GIVEN DATA Start Marker

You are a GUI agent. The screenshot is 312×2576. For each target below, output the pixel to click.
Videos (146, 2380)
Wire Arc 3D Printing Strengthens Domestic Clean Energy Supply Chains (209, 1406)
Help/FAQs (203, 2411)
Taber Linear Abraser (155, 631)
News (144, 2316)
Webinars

GIVEN DATA End Marker

• PROBLEM DESCRIPTION
Set down nothing but the lines from the one containing "Wire Arc 3D" through the end of the entries above, exactly as written, both ends counted.

• ANSWER
Wire Arc 3D Printing Strengthens Domestic Clean Energy Supply Chains (209, 1406)
Help/FAQs (203, 2411)
Taber Linear Abraser (155, 631)
News (144, 2316)
Webinars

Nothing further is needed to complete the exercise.